CVS
Foi um dos primeiros sistemas de controle de versão a ter fluxos alternativos de desenvolvimento e a permitir livre edição de arquivos somente-texto entre várias pessoas de um mesmo time ao mesmo tempo. A ideia de um repositório dentro das normas do cvs é no esquema de árvore, compreendendo um fluxo principal de desenvolvimento (chamado de trunk, ou tronco em português), fluxos alternativos de desenvolvimento (chamados de branches, ou galhos), em que são implementadas mudanças em separado do fluxo principal, e tags (etiquetas, que são revisões dos outros dois fluxos que não podem mais ser alteradas, ideais para indicar versões estáveis).
Possui os seguintes comandos:
- Checkout: normalmente é usado para denominar o primeiro download de um módulo inteiro a partir do repositório CVS.
- Commit: envio das modificações feitas pelo usuário ao repositório CVS.
- Export: é o download de um módulo inteiro a partir de um repositório CVS, sem os arquivos administrativos CVS. Módulos exportados não ficam sob controle do CVS.
- Import: geralmente é usado para designar a criação de um módulo inteiro dentro de um repositório CVS através do upload de uma estrutura de diretórios.
- Update: atualização da cópia local do trabalho através do download das modificações feitas por outros usuários no repositório.
- Merge: é a fusão de modificações feitas por diferentes usuários na cópia local de um mesmo arquivo. Sempre que alguém altera o código, é necessário realizar um update antes do commit, de modo que seja feito o merge — ou a fusão — das mudanças.
Utiliza uma arquitetura cliente-servidor em que todo o código é centralizado. Ideal para desenvolvimento linear, cujos projetos estejam em fase de manutenção ou pequenos melhoramentos.
SVN
É a evolução do modelo do cvs que resolve bem várias limitações do CVS, como a introdução dos comandos Rename e Move, que não apenas renomeia/move o arquivo como mantém seu histórico de alterações, o comando Commit (de envio de arquivos) ser verdadeiramente atômico, suportando rollbacks em caso de falhas e versionamento de arquivos não suportados pelo cvs, como links simbólicos.

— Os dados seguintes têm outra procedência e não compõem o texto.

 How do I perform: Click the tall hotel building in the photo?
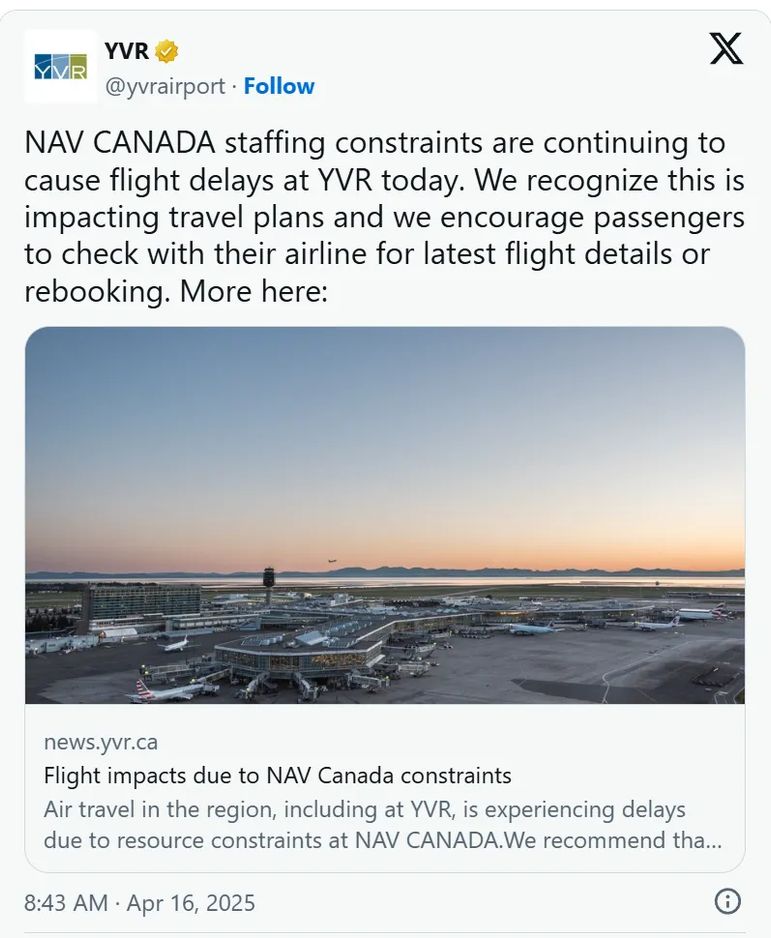(x=140, y=603)
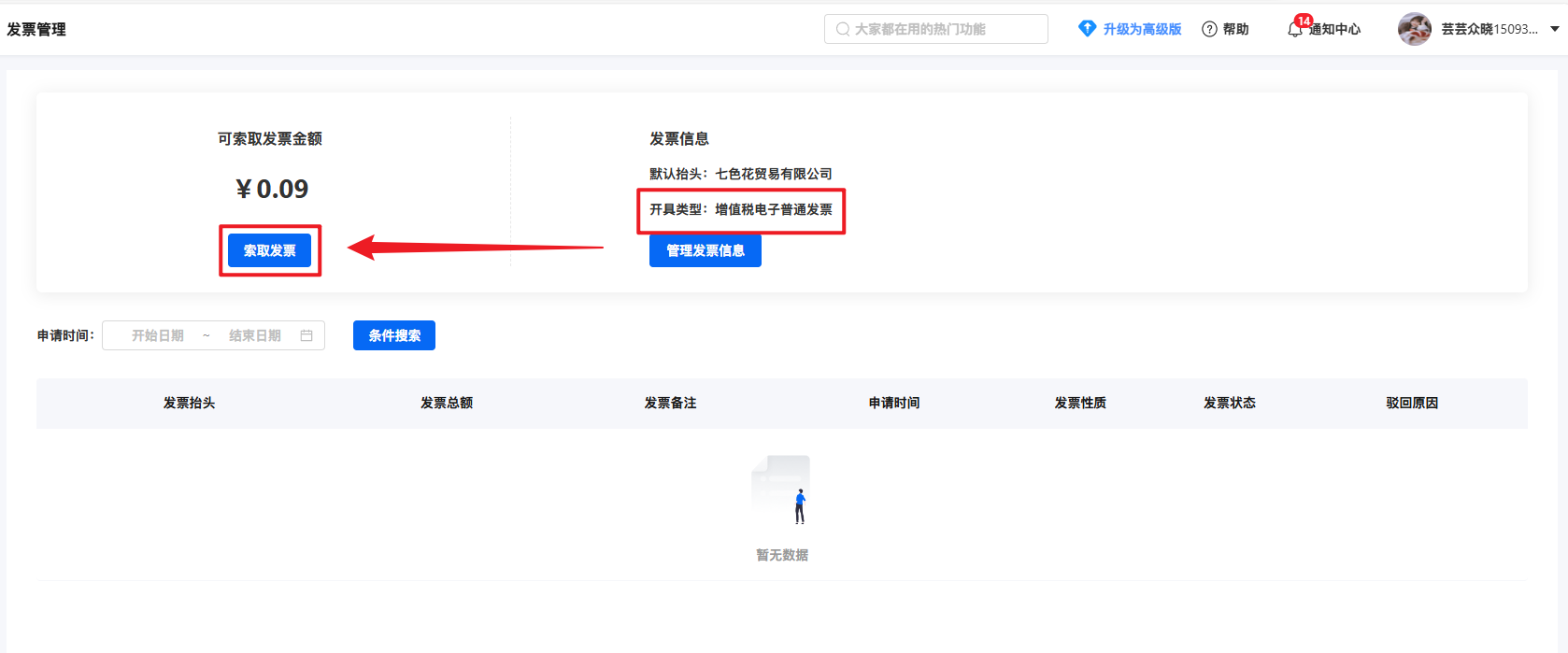Click the empty data illustration
This screenshot has height=653, width=1568.
coord(782,490)
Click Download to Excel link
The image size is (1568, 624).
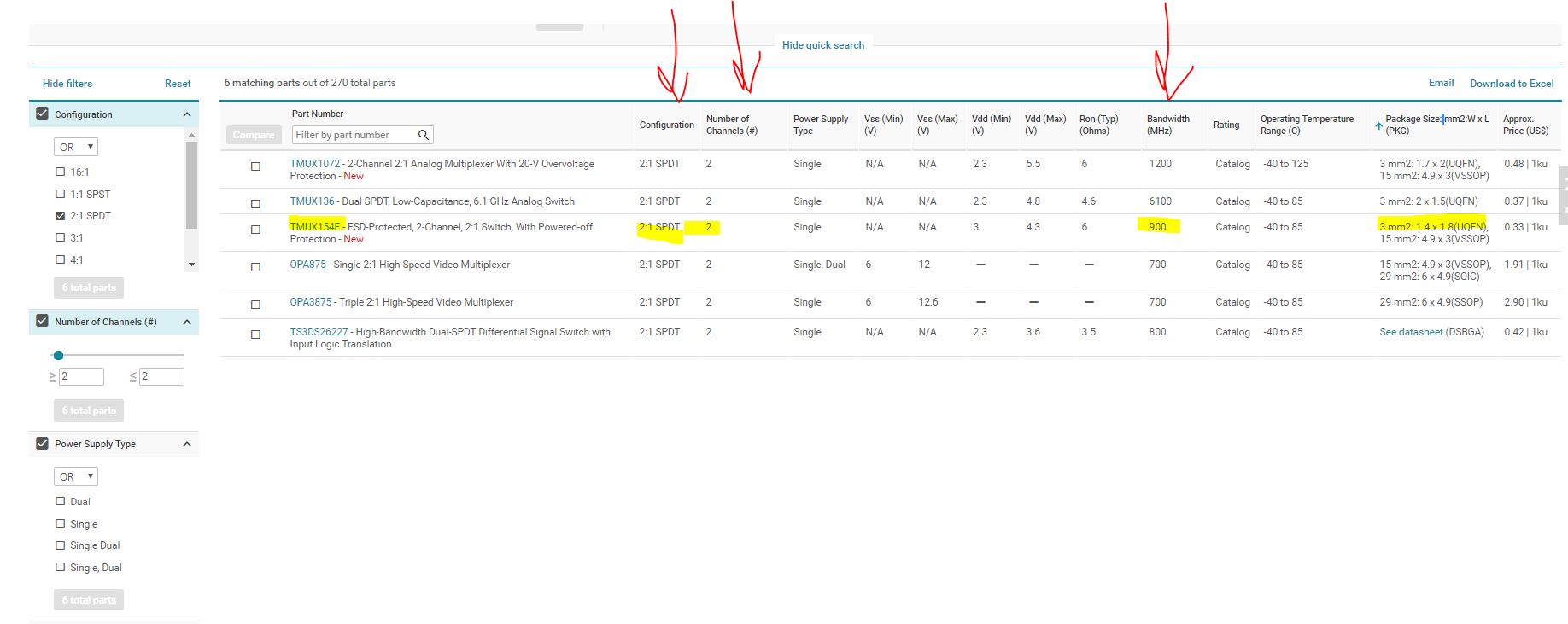pyautogui.click(x=1512, y=84)
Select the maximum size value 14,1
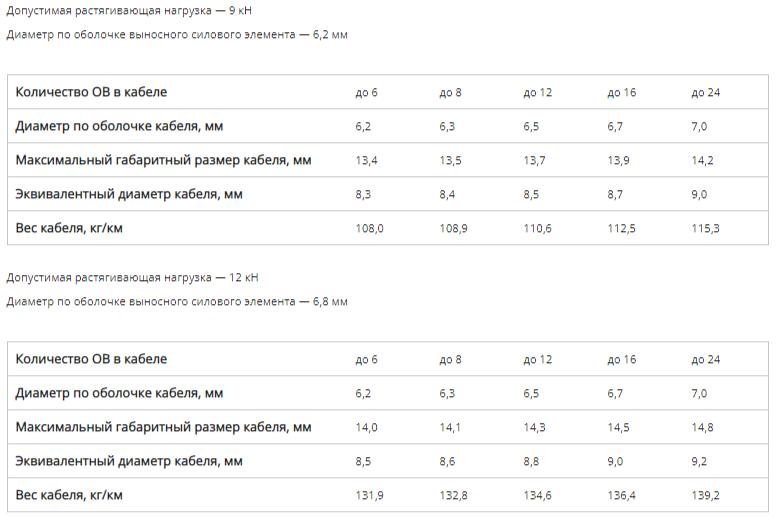776x517 pixels. 450,428
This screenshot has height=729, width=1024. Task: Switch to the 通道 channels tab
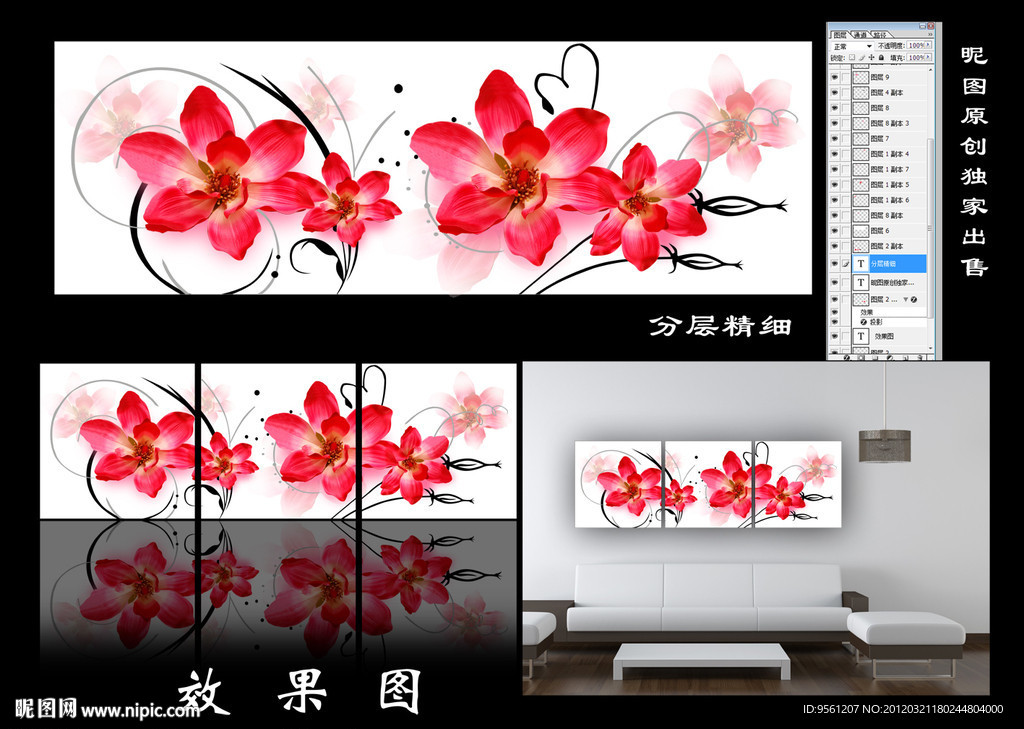tap(860, 34)
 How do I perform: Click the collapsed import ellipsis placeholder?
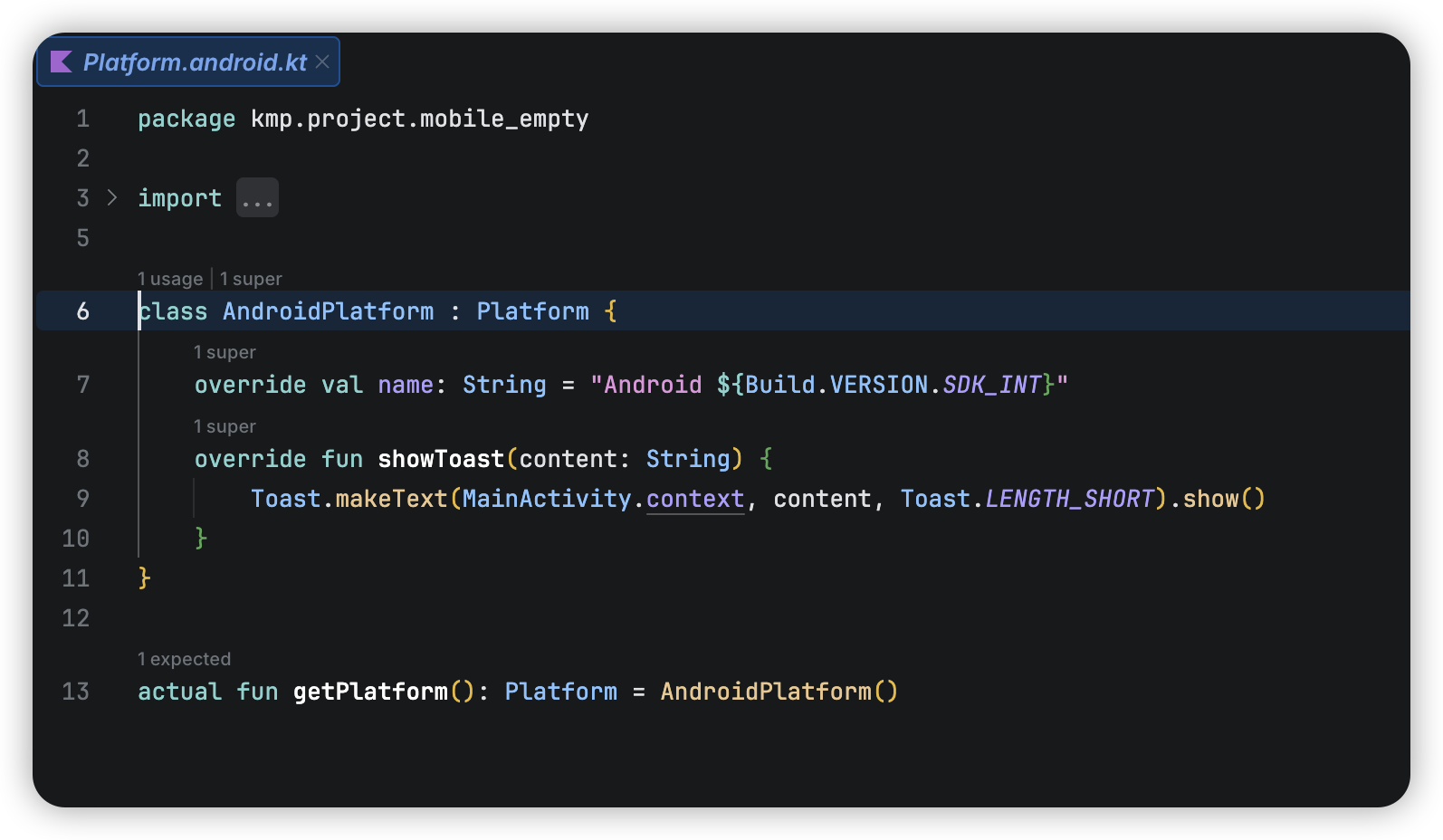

Possui todos os comandos do cvs e mais alguns:
- Rename
- Move
Possui também capacidade de guardar metadados dos arquivos e diretórios (extensões ignoradas, histórico de merges, etc.).
Git
É um controle de versão bastante diferente do cvs e svn, pois o modelo de versionamento é descentralizado (não há exatamente um fluxo central, e quando ele existe, não deve ser alterado, recebendo apenas merges de outros fluxos de desenvolvimento) e o envio de arquivos é em duas fases:
- Commit, fase em que as alterações são armazenadas apenas localmente;
- Push, fase em que as alterações são enviadas para um servidor que concentra todos os conjuntos de alterações (chamados de changesets) que podem ser recombinados entre si livremente.
Como o git não é um servidor de arquitetura linear, é ideal para projetos em início de desenvolvimento em que conflitos são comuns e funcionalidades são desenvolvidas em separado. O processo de merge é o mais completo e tolerante dentre os três.